| Interlude |

1.3K 65 191
                                    

A year and ten months ago...


Chancellor Palpatine's manor house on Coruscant was built after the classic style on his homeworld: lavish without the impression of decadence, airy without the impression of wasted space. It was ironic that the swarm of servants, clones, and police officers only made the high-ceilinged rooms feel emptier.

Anakin had only visited him here on a few occasions, but every time he left the small storage room he and Ahsoka were using to question the servants, he was struck by a deep sense of familiarity. The departed chancellor's presence was an almost physical thing that suffused the place with warmth. That warmth comforted him some – but mostly it made him hyperaware every intrusion by the investigative team was deconstructing more and more of its mystery, reducing Sheev Palpatine to cold facts with none of the soul he'd had in life.

Anakin hated that he was in charge of finding those facts. It wasn't the Jedi way to hate anything (even a Jedi who'd known life in chains, who'd known hatreds older than stars and deeper than oceans of sand), but he'd never been a perfect Jedi.

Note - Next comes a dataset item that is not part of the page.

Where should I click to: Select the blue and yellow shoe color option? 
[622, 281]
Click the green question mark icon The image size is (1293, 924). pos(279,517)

"That Zygerrian woman was the last person from the chancellor's staff left to speak with," Ahsoka said, navigating her way through the morass of people without looking up from her datapad. "Those who live on site in the servants' quarters have cams footage to back them up, and those who don't – like her – have airtight alibis."

"I expected as much."

Ahsoka frowned. "You did?"

Anakin spied a loose thread on his tabard, and crossed his arms to keep from picking at it. It wasn't right to avoid her scrutiny, even when he was distracted by feelings he would not find answers about the chancellor's death here; that they were going about this the wrong way. He sensed there was a deeper enigma behind all this, one that could not be reduced to hard facts that only further distanced it from the truth. It was difficult to project calmness when he was itching to fight his way to whoever or whatever had orchestrated it and demand they return things to normal.

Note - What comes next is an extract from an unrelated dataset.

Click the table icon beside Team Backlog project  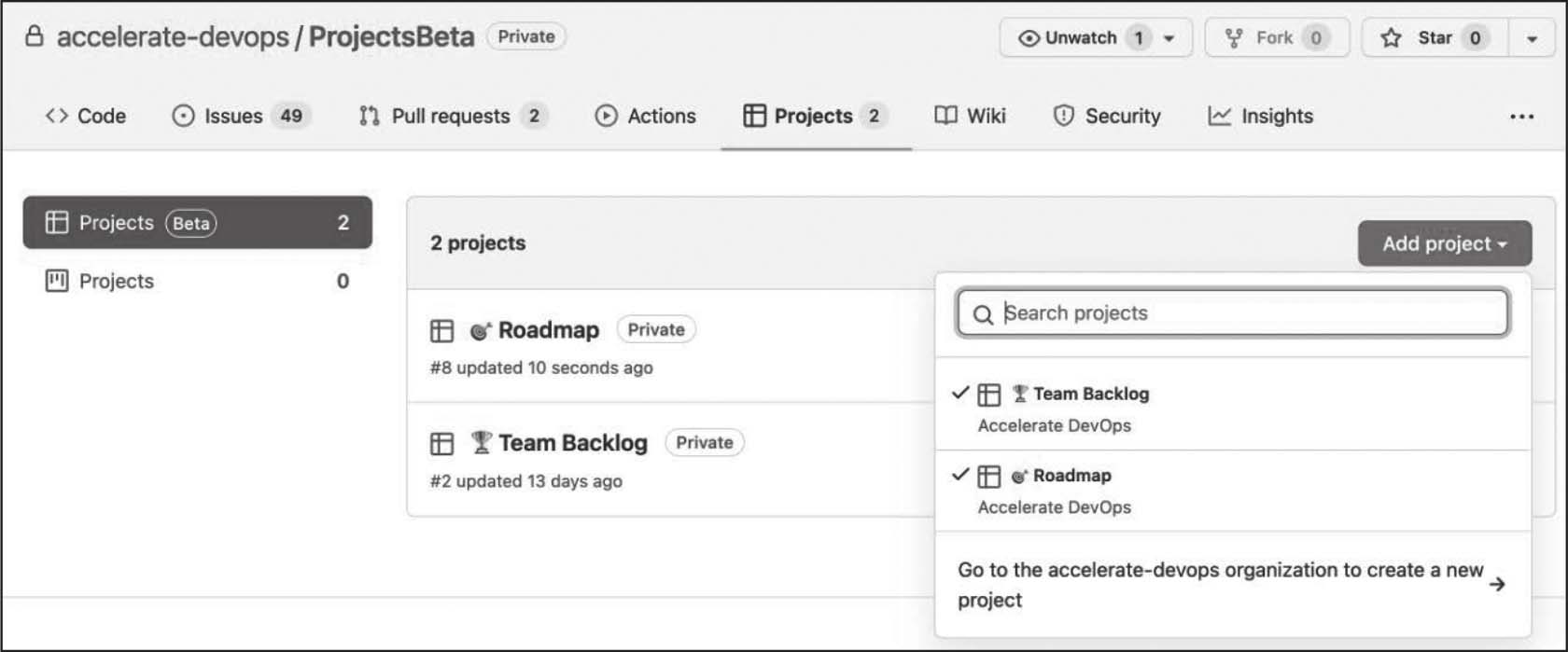[441, 444]
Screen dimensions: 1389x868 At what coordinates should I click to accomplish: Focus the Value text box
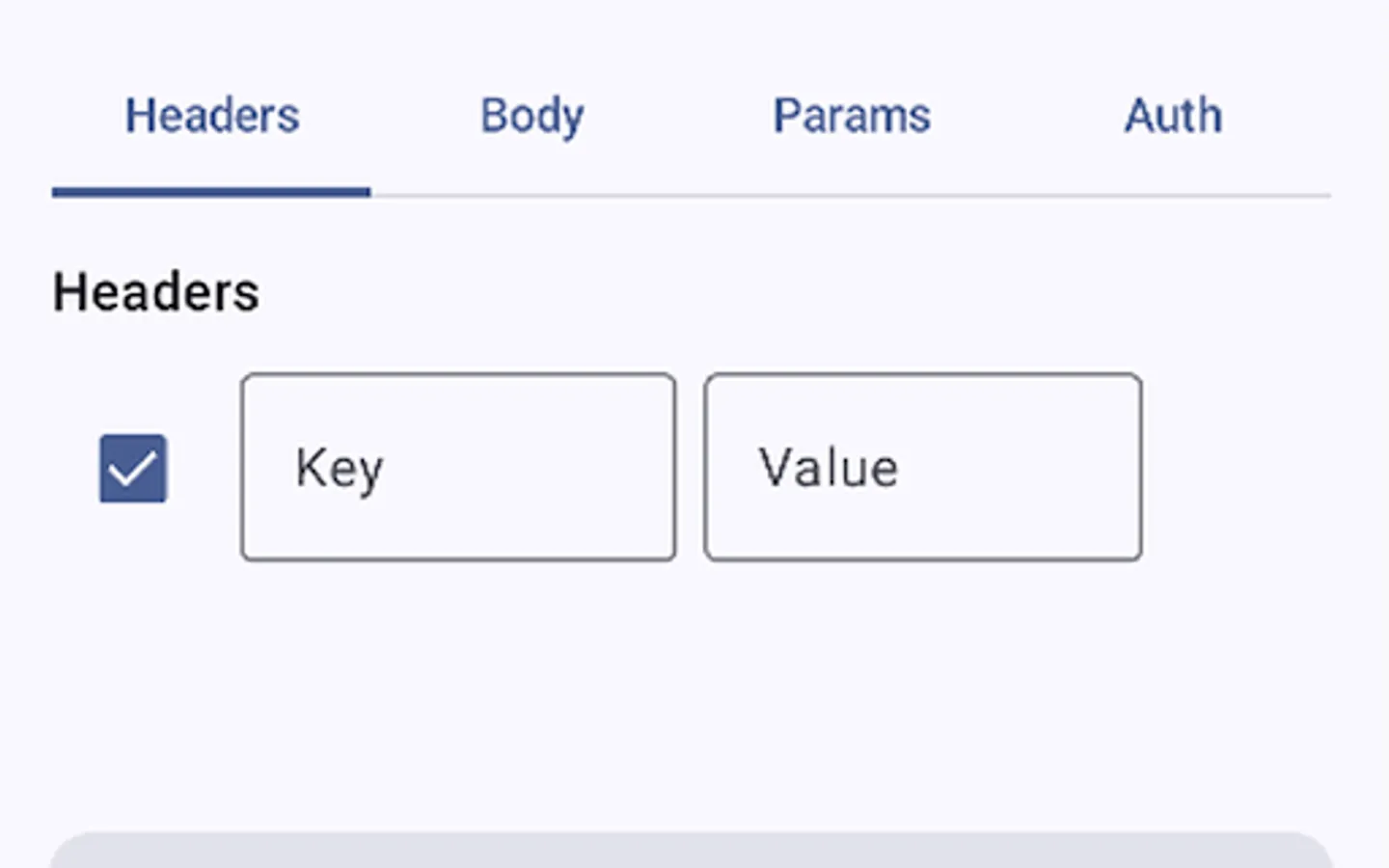click(x=923, y=468)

"Listen," he said finally. "I know we're supposed to be impartial in this, or as impartial as we can be, considering how well I know– knew him. But the chancellor was as strong as a man ten years younger; any Jedi who went to see him would've sensed it. I can't believe he died of natural causes. If this was engineered, we won't have it easy finding loose ends like missing alibis to unravel."

"Uh-huh. Meaning you didn't sense anything amiss when you saw him last," Ahsoka quipped, blatantly ignoring his point. "You're going off your own judgment."

"I didn't sense anything, but the last time I saw him was six weeks ago, and–" Anakin smiled as he deciphered her neutral tone and caught the jibe within. "How very un-Padawan-like of you, questioning me so offhandedly!"

"Sorry, Master," Ahsoka said. Across their bond he could tell at least half-meant it, which was a good deal more repentant than usual.

Anakin chuckled. As she matured, Ahsoka had gained an understanding of rank in the Order she'd lacked earlier in her apprenticeship. But the longer they spent together, the less any of it seemed to matter. Now, Anakin saw her much more as a member of his family than a hapless youngling in need of protection: a younger sister he trusted, and a comrade in arms who fought beside him on equal ground.

She'd be ready for Knighting, soon – another two years, if Obi-Wan's estimate was right. Anakin had a feeling Ahsoka would outpace even that projection (and his own notable record) and make full Knight long before she turned nineteen.

"So, tell me about this Zygerrian," he said. He had to focus on the present, as nice as it was to imagine the not-too-distant future.

"Her name is Tanil Vitej, but just as it was for the others, there's not much to tell." Ahsoka's presence in the Force darkened in suspicion, belying her words.